Upon her graduation, Babstock remained in the U.S. and then turned pro with the NWHL’s Connecticut Whale in 2015. She spent three seasons with the Whale before signing with another league entrant, the Buffalo Beauts, for the 2018-19 season.

“It’s a super exciting feeling,” Babstock said of her contract with the Toronto club, from her home in Norwalk, a city in the southwestern part of Connecticut. “It will be nice to see people I haven’t seen in some time in Toronto.”

Babstock’s parents, Donna and David, as well as two of her siblings, sisters Shenoah and brother Jacob, are currently living in Mississauga, just west of Toronto.

Babstock didn’t play in the NWHL during the 2019-20 campaign. Instead, she threw her support behind the Professional Women’s Hockey Players Association (PWHPA), which was created in May of 2019.

The players’ association was formed to fight for a viable pro women’s league in North America.

A majority of the PWHPA members were players in the Canadian Women’s Hockey League, which folded in 2019. Several NWHL players also joined as they were not fully satisfied with how their league was operating.

During the 2019-20 campaign, the PWHPA staged its Dream Gap Tour, which included various events throughout Canada and the United States. Teams competed in weekend tournaments in various locations.
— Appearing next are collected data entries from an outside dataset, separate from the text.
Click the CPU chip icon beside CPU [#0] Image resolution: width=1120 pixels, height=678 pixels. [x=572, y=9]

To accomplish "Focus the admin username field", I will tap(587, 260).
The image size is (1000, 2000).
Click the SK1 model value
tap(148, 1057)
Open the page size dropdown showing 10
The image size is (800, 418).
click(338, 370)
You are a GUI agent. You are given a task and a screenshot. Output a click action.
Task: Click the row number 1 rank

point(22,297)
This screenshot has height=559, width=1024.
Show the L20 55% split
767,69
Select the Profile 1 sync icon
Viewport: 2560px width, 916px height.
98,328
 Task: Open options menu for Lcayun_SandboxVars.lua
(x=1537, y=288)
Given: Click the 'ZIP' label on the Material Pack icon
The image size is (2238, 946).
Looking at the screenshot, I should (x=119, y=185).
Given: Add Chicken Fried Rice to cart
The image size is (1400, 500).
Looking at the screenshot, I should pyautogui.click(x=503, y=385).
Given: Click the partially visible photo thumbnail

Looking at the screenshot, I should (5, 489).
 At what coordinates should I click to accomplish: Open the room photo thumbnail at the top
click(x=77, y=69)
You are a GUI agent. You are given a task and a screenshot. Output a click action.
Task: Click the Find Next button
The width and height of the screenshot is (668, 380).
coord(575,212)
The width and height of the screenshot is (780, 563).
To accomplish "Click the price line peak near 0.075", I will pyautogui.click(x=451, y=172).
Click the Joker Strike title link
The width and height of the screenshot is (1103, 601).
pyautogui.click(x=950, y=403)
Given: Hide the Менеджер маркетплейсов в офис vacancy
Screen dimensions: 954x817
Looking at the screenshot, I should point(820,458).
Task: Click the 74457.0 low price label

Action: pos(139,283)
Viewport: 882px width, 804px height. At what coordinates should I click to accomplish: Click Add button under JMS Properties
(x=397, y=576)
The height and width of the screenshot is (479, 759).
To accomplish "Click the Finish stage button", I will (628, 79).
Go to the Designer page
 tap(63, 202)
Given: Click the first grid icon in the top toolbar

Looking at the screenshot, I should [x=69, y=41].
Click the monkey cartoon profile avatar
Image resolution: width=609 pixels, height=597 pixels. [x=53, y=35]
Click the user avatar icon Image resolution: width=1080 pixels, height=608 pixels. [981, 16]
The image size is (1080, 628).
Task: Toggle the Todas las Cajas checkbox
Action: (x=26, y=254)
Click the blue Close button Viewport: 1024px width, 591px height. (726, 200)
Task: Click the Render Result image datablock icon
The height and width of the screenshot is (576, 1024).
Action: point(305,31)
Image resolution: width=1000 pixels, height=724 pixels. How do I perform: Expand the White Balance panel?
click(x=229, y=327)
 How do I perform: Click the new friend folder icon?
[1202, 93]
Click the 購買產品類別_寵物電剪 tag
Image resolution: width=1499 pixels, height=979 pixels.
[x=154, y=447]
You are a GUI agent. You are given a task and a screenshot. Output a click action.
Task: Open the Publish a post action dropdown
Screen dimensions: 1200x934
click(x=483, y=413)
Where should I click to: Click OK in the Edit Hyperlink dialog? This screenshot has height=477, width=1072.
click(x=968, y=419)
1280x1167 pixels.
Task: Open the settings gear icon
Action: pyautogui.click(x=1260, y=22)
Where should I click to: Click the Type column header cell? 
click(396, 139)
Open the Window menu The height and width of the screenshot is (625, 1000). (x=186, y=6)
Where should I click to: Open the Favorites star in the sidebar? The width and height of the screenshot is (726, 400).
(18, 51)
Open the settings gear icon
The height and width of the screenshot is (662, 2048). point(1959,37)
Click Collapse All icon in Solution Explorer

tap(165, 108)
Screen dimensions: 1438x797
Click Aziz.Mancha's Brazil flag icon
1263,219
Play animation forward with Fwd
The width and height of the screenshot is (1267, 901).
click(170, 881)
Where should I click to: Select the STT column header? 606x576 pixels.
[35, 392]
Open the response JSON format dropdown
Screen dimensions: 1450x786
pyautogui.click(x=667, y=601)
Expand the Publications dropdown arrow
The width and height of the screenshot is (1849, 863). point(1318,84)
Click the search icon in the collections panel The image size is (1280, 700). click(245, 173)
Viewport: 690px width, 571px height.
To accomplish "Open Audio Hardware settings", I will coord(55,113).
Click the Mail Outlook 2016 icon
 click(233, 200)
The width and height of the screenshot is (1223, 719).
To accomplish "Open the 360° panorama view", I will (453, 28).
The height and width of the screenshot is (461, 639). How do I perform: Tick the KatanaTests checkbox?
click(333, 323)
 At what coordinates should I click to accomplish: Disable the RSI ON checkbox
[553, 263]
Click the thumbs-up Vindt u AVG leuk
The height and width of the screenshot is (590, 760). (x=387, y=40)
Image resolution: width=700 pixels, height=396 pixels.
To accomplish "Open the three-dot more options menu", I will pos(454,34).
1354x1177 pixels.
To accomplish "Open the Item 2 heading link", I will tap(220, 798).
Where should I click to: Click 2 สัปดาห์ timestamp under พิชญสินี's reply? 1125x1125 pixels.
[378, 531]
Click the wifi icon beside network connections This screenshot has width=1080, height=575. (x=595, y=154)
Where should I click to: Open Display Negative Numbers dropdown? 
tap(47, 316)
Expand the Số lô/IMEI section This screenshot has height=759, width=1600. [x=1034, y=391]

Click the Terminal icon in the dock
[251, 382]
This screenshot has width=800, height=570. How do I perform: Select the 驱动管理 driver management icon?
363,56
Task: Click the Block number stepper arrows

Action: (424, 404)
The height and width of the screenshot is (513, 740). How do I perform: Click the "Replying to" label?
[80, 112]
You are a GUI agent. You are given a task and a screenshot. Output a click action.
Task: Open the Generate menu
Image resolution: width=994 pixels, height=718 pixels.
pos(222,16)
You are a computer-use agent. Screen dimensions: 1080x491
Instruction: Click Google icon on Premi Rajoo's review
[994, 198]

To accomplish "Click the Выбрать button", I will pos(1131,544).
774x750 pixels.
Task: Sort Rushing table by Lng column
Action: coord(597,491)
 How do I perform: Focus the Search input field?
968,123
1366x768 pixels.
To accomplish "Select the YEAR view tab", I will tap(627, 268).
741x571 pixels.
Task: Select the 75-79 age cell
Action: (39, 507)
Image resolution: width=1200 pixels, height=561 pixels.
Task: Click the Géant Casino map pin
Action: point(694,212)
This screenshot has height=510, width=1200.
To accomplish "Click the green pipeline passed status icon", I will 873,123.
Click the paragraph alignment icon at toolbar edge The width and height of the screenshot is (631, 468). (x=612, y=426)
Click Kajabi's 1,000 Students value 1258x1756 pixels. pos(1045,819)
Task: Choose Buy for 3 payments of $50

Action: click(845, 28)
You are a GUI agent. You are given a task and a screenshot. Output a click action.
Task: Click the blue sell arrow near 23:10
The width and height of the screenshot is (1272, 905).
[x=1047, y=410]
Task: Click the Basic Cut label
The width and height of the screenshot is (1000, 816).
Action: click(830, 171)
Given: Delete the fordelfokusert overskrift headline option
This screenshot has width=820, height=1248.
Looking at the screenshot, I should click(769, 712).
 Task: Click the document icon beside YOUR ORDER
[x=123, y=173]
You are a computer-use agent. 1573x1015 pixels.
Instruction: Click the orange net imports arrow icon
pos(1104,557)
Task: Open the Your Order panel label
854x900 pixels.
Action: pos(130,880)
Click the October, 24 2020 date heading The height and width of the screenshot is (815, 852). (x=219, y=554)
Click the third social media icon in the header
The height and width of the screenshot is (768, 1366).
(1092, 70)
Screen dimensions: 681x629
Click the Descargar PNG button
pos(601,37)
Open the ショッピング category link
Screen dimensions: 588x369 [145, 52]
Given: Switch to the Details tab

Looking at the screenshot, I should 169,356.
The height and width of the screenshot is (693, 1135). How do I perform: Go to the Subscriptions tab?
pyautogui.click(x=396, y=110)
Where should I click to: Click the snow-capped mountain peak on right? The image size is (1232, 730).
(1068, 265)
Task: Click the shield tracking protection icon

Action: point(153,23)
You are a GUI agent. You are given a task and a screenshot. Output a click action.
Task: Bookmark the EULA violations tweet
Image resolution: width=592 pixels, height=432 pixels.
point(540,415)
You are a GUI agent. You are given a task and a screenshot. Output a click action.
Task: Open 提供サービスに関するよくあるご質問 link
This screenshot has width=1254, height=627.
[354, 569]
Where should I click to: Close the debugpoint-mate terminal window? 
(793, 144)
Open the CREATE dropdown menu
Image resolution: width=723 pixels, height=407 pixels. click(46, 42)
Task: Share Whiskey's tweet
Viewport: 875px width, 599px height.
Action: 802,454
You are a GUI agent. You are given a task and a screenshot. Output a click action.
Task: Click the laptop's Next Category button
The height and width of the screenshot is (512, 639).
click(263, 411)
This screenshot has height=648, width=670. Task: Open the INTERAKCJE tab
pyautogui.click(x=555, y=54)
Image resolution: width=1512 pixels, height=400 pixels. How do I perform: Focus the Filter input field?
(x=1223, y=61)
Babstock only participated in one event, which was held in the New Jersey community of Princeton.

That’s because she was also busy working full-time in hockey. Besides having her own hockey development business, she is also a coach and director of a rink.

But she still was still keen to return to the NWHL. And it was a perfect fit when Toronto was granted an expansion franchise.

“I wanted to play hockey for a season and compete for a championship,” she said.

In order to stay in shape, Babstock also played in a men’s recreational league this past season.

“It kept me moving,” she said.

Babstock believes the Toronto franchise will be able to challenge for the league championship in its inaugural season.

“We are going to be a very competitive team and we are excited to get out there,” she said.

Since most NWHL contests will be held on weekends, Babstock will be able to continue living in Norwalk and fly to Toronto for the team’s home games. She will also be required to fly to home games for the Beauts and the Minnesota Whitecaps.

Babstock, however, will be able to drive herself when her Toronto squad has road matches against the Whale, Boston Pride and New Jersey-based Metropolitan Riveters.

Digit Murphy, who will serve as the president of the Toronto franchise, is thrilled Babcock has signed on.

“Kelly Babstock is an awesome fit for our team in Toronto,” Murphy said. “She’s highly skilled, hard-edged, experienced, fierce [and] dedicated to winning. To have this great hockey player back home playing before the GTA fans is cause for celebration.”